* What you will do *
Reproduce the lines between the line containing "Open the Reports menu tab" and the line containing "tap(1500, 589)", including both of those lines. Give only these lines.

---------- Source material ----------

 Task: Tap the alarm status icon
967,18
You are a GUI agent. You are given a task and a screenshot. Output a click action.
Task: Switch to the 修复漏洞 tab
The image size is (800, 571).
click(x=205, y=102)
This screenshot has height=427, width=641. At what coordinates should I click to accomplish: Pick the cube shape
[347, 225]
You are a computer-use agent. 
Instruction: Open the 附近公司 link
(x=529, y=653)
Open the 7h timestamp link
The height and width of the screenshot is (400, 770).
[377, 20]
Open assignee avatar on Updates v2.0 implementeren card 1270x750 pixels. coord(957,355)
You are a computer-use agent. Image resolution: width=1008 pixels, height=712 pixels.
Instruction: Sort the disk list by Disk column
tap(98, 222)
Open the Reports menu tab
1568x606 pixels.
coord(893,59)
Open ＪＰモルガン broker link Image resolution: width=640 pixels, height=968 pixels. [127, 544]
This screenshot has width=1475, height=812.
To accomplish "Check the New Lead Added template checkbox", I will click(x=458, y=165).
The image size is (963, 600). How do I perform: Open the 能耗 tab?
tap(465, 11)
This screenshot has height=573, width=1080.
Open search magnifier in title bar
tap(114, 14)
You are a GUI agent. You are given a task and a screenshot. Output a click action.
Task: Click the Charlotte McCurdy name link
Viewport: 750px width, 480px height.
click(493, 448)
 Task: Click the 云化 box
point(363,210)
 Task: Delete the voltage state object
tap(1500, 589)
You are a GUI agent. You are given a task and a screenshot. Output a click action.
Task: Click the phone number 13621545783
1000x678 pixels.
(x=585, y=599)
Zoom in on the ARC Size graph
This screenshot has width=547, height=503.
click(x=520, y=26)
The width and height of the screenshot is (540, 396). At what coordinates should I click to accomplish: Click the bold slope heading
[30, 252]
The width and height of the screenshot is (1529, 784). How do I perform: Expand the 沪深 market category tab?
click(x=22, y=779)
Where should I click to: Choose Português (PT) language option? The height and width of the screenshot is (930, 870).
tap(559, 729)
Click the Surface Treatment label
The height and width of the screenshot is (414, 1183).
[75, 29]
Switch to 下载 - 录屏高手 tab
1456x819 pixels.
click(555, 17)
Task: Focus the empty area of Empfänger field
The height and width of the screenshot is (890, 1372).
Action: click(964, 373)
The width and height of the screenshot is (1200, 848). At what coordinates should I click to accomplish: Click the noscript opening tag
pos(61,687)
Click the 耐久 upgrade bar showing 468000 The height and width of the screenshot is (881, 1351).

----------

* Written answer *
Open the Reports menu tab
1568x606 pixels.
coord(893,59)
Open ＪＰモルガン broker link Image resolution: width=640 pixels, height=968 pixels. [127, 544]
This screenshot has width=1475, height=812.
To accomplish "Check the New Lead Added template checkbox", I will click(x=458, y=165).
The image size is (963, 600). How do I perform: Open the 能耗 tab?
tap(465, 11)
This screenshot has height=573, width=1080.
Open search magnifier in title bar
tap(114, 14)
You are a GUI agent. You are given a task and a screenshot. Output a click action.
Task: Click the Charlotte McCurdy name link
Viewport: 750px width, 480px height.
click(493, 448)
 Task: Click the 云化 box
point(363,210)
 Task: Delete the voltage state object
tap(1500, 589)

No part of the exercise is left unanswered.